Tuhaf davranışlarından dolayı yoksulların
barındırıldığı bir akıl hastanesine yatırılır Wain. Başbakan Ramsey MacDonald
Wain’in şartlarını daha da güzelleştirecek bir fon açarak ona sanat hayatı ve
geçimi için destek olur. Ve çalışmalarının mükemme lçizgileri bundan sonra
başlar. Onun desteği sayesinde resimlerini ve adını daha çok duyuran Wain bu
dönemin en önemli ressamlarından biri haline gelir. Hatalığı öncesi eserlerinde insanlardan esinlenen
neşeli, eğlenceli kediler yapan Wain rahatsızlığından sonra kendi iç dünyasını
anlatan renkli ,hayal alemi yansıtan kediler çizmeye başlamıştır.İl dönem
yaptığı kedilere kıyasla son zamanlarında çalıştığı kedilerin yüzlerinde daha
asi ve korkulu tavırlara rastlanır.
Herbert
George Wells kendisini şöyle yorumlamıştır; “O, kedileri kendisinin kılmış. Bir
kedi tarzı, kedilerden oluşan bir toplum, bir dünya yaratmış. O kadar ki, Louis
Wain’in kedilerine benzemeyen ve onlar gibi yaşamayan İngiliz kedileri
kendilerinden utanır olmuşlar. Ressamın sadece kediler üzerine çalışması esine
olan özlemini ve iç dünyasını kediler üzerinden anlatmasıdır.
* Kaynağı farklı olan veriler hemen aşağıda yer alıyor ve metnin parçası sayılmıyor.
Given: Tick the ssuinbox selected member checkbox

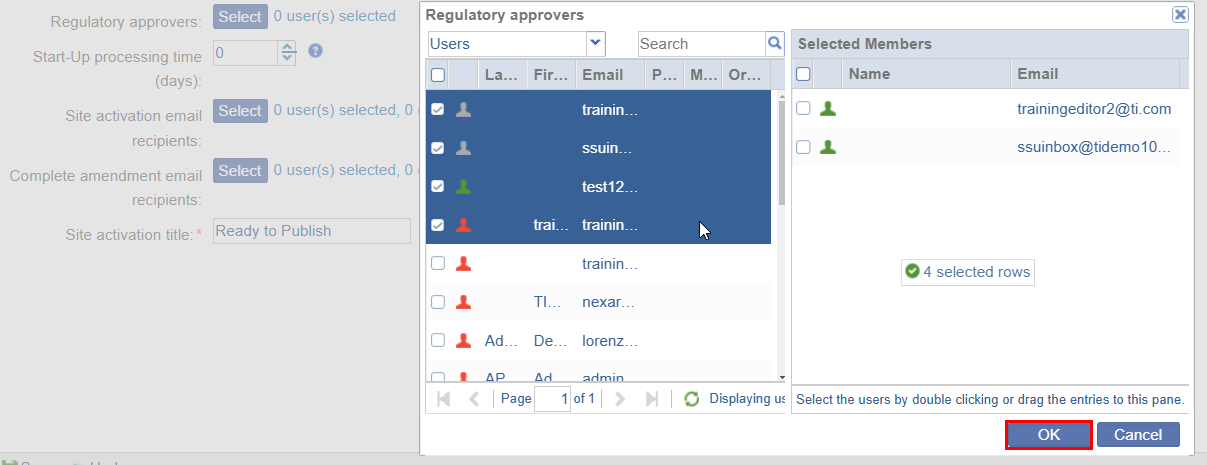Looking at the screenshot, I should (x=803, y=147).
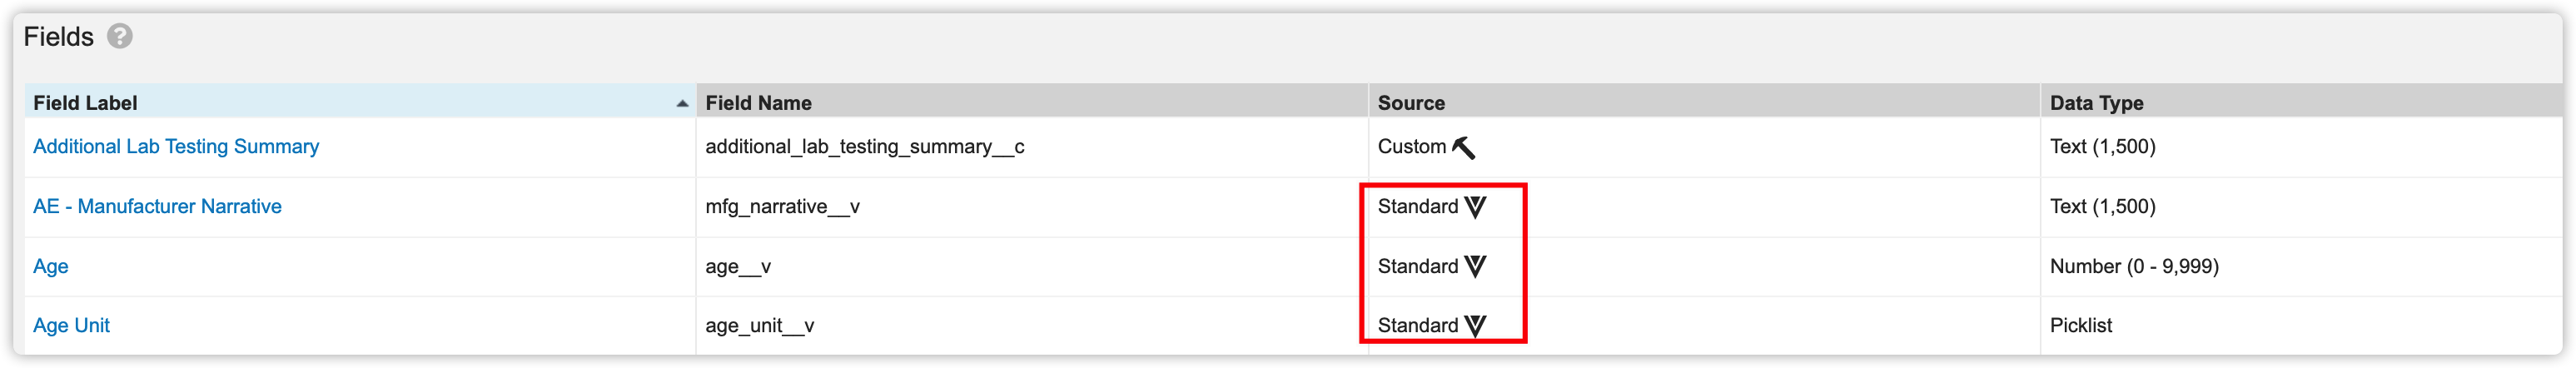Click the Fields help question mark icon

click(120, 37)
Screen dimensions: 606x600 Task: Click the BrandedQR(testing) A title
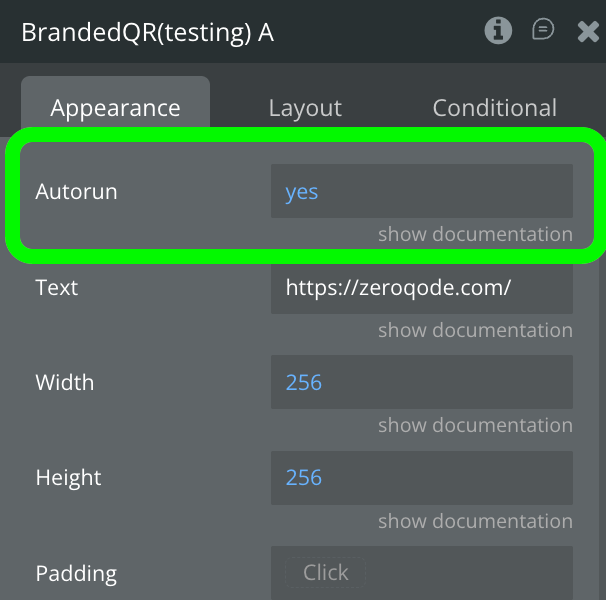pos(147,33)
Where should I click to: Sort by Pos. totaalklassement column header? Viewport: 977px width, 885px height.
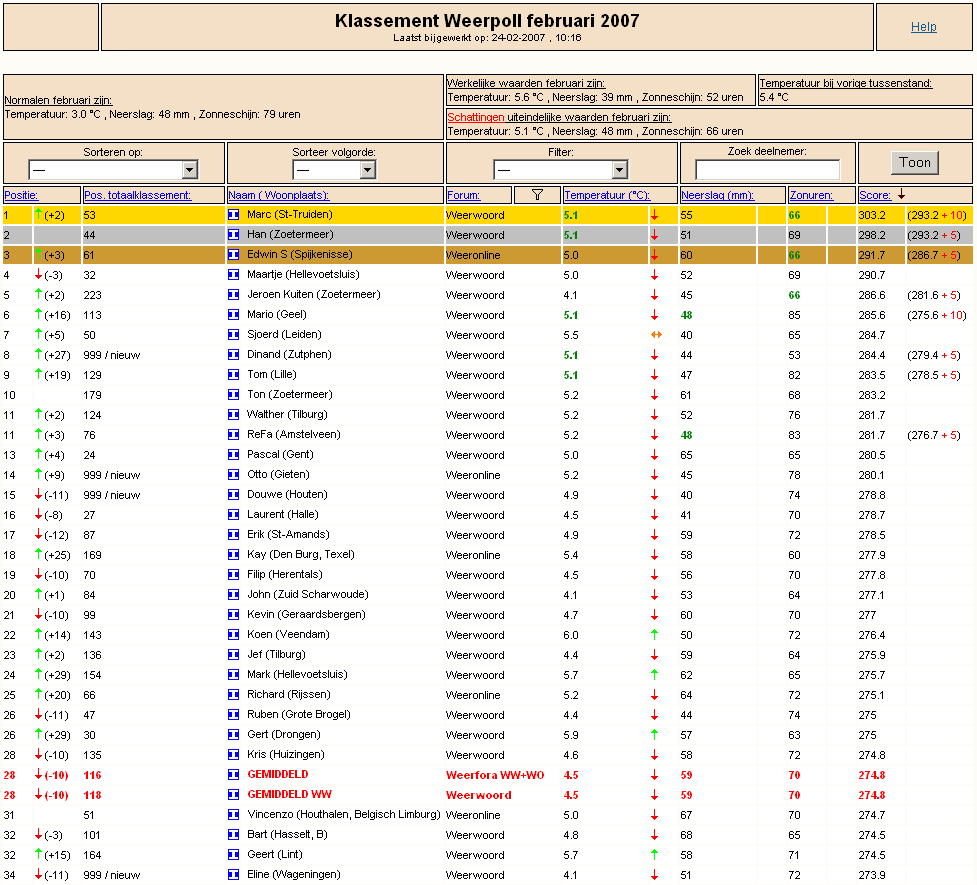pos(137,195)
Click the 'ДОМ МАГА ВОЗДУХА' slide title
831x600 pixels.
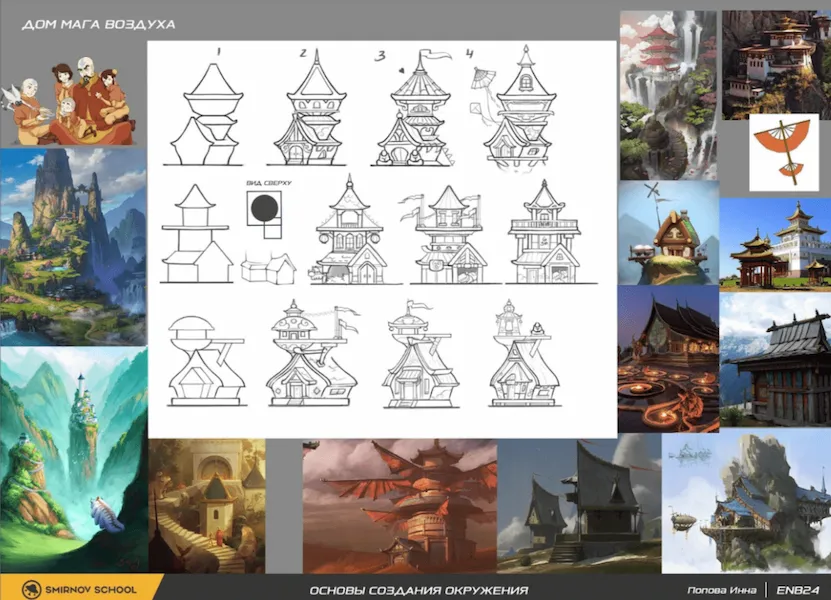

Lois Wain resimlerini
inceleyen herkes kedilerin yüzlerindeki tedirginliği korkuyu ve hayatta karşı
olan alaycı tavrını net olarak hissedebilir. 60ların sonunda Wain tarafından
başlatılan bu akım İngiltere ve Avrupa dışına çıkarak. Dünyanın öbür ucu olan
Avusturalya’da sergilenmiştir.
Bir
sevgi düşünün ki hayat sadece onun sevdiklerinden ibaret. Zoraki şartlar
nedeniyle heba olmuş bir hayat ,yoksulluk
şavaş kayıplar ve kötü koşullar
.İnsanın içinde bulunduğu depresif halden çıkmak için sanatın ve edebiyatın bir
alanına yönelmeye mecbur bırakıyor. Bu aslında içten gelen bir istek . Çünkü
sanat insanın içindekini dışarı çıkarmasına yardımcı oluyor. Sayesinde ortaya
çıkan bu muhteşem aynı zamanda insanı hüzünlendiren bu eserler
Louis Wain için ne kadar gerçekse bizim için o kadar hayal.